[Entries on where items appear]

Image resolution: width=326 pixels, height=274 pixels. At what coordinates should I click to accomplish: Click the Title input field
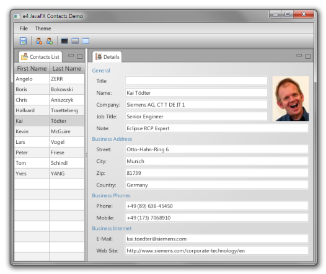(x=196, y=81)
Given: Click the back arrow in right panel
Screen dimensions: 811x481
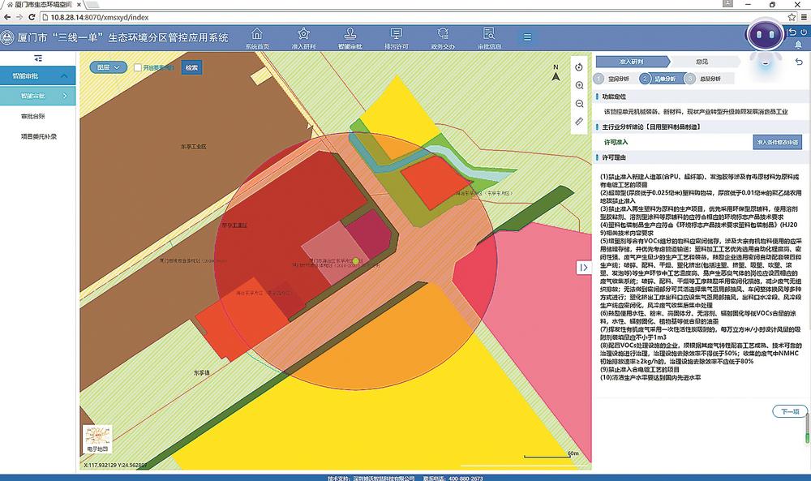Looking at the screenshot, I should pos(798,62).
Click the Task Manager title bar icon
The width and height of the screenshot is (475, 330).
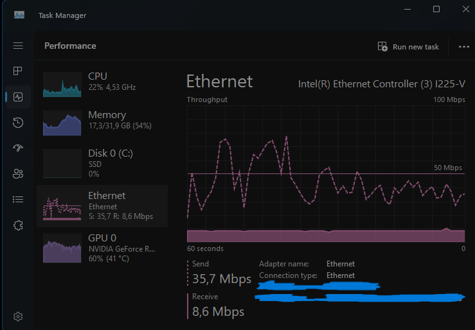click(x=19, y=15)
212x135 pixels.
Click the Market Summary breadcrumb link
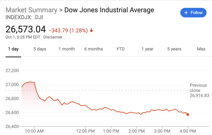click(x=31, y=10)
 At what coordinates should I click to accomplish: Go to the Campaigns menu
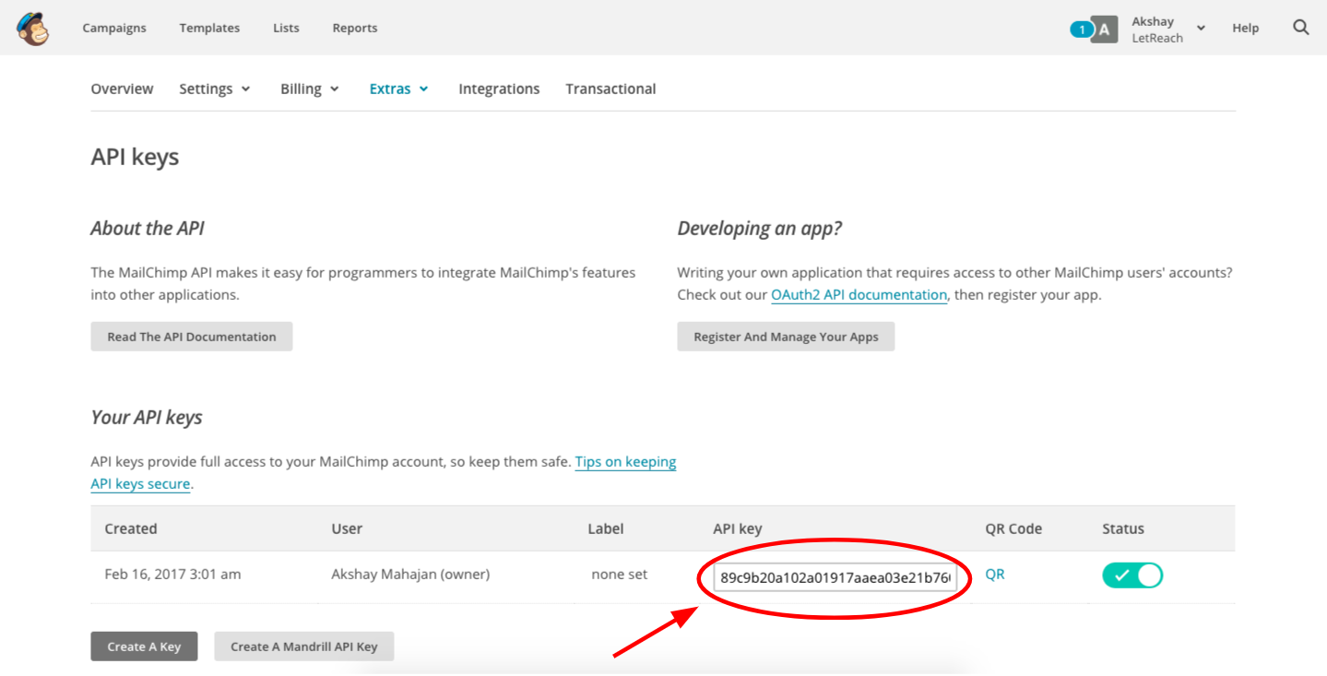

[THE EXERCISE]
Put every line of the entries above into a Markdown table with the columns "Row" and "Line," numbering the rows and skipping blank lines. Leave the pictures out of your answer.

[SOLUTION BELOW]
| Row | Line |
|---|---|
| 1 | Image resolution: width=326 pixels, height=274 pixels. At what coordinates should I click to accomplish: Click the Title input field |
| 2 | (x=196, y=81) |
| 3 | Given: Click the back arrow in right panel |
| 4 | Screen dimensions: 811x481 |
| 5 | Looking at the screenshot, I should pos(798,62). |
| 6 | Click the Task Manager title bar icon |
| 7 | The width and height of the screenshot is (475, 330). |
| 8 | click(x=19, y=15) |
| 9 | 212x135 pixels. |
| 10 | Click the Market Summary breadcrumb link |
| 11 | click(x=31, y=10) |
| 12 |  At what coordinates should I click to accomplish: Go to the Campaigns menu |